Electrons confined within a material always interact through Coulomb's law. Sometimes this interaction is especially strong and the quantum wave function of the material develops correlations. When this happens, electrons can no longer be treated independently of each other. Strongly correlated electron systems give rise to some of the most interesting topics in quantum materials science, including high-temperature superconductivity, the fractional quantum Hall effect, quantum spin liquids, and the Kondo effect. Exploration of the emergent properties of correlated electron system is one of our primary goals.

Due to special relativity, the spin of an electron can couple to its motion. This effect occurs most strongly in materials with large atomic numbers, where the coupling often leads to qualitatively new phenomena such as band inversion in topological insulators and electronic order that spontaneously breaks spatial inversion symmetry. At present, it is unclear what new phases can emerge when spin-orbit coupling is combined with strong electron correlations. We are interested in pursuing this question from an experimental standpoint by investigating what consequences strong spin-orbit coupling imposes on correlated materials.

Interesting new phases of matter can emerge when an otherwise ordinary material is subjected to a strong periodic perturbation, for example from the oscillating optical field of a laser. Some predictions include "Floquet" topological insulators and light-induced superconductivity. Our goal is to push the experimental boundaries of this burgeoning field by generating and characterizing novel phases of matter through periodic driving.

When light of a fixed frequency illuminates a material, the nonlinear response of the material can produce reflected light at higher harmonics of the incident frequency. By measuring how this nonlinear harmonic generation depends on the angles of incidence and reflection of the light, one can determine the full nonlinear optical susceptibility tensor of the material, which encodes information about the symmetries of the material under study and the breaking of those symmetries at phase transitions.

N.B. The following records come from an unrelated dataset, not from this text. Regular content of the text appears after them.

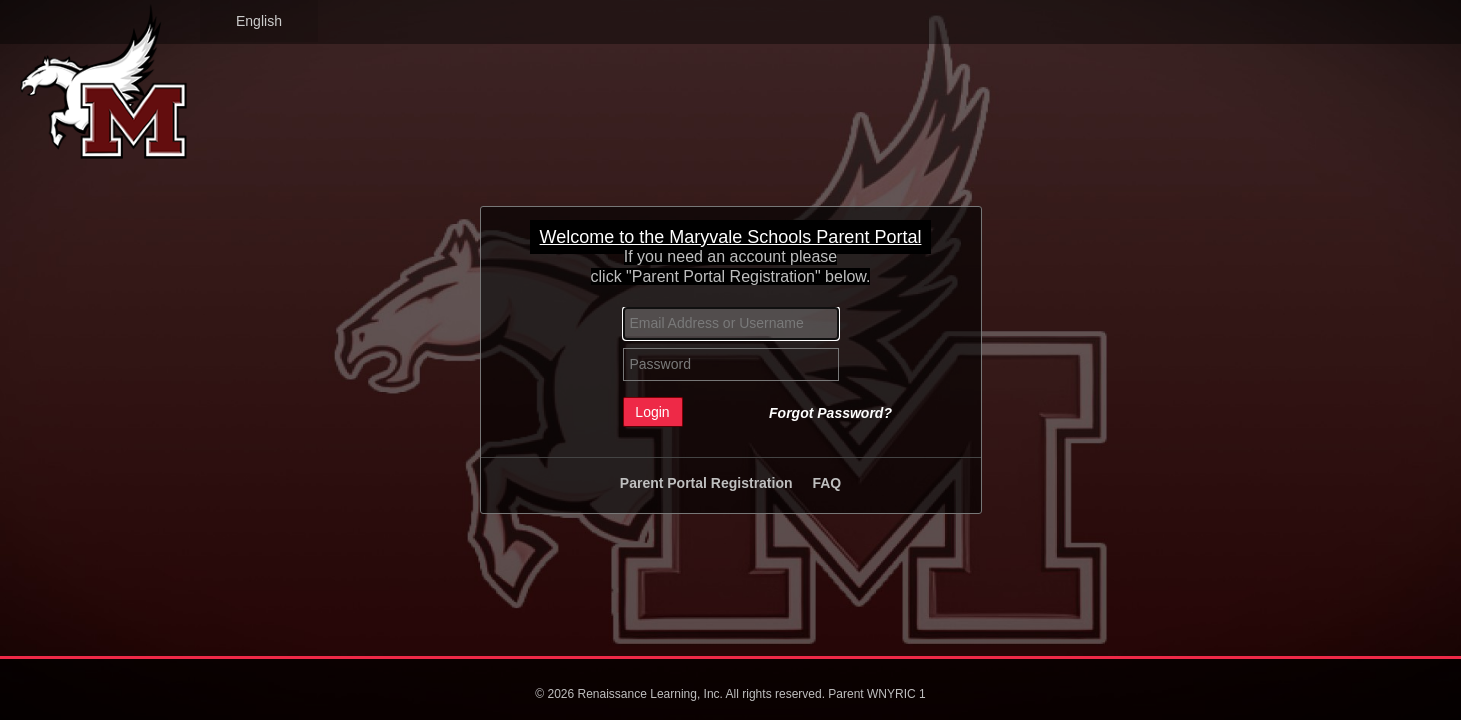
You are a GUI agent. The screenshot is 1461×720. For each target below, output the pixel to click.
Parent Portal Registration (706, 483)
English (259, 21)
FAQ (826, 483)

In Einstein's photoelectric effect, the energy of a photon incident on a material is absorbed by an electron, which is subsequently excited and emitted from the material. In angle-resolved photoemission spectroscopy (ARPES), the energy and momentum of photoemitted electrons are measured, leading to a so-called "momentum space microscope." ARPES is a powerful tool for directly measuring the electronic structure of materials, including band dispersions, Fermi surfaces, and energy gaps.

Vortices and skyrmions are localized topological defects in superconductors and ferromagnets, respectively. These compact objects are accompanied by small magnetic dipole moments that can be imaged with a magneto-optical microscope. Such a microscope can also be used to manipulate vortices and skyrmions in order to study their properties and control their interactions.

In pump-probe reflectivity, two ultrafast laser pulses separated by a controlled time delay are directed onto a sample. The first pulse, the pump, transiently excites the material under study (in the same way a hammer excites a bell to ring). The second pulse, the probe, is then used to measure the reflectivity of the material. By recording how the reflectivity changes with time after the pump pulse (much like how our ears hear the tone of the bell diminish after it rings), one can learn about the dynamical properties of the material on femtosecond timescales.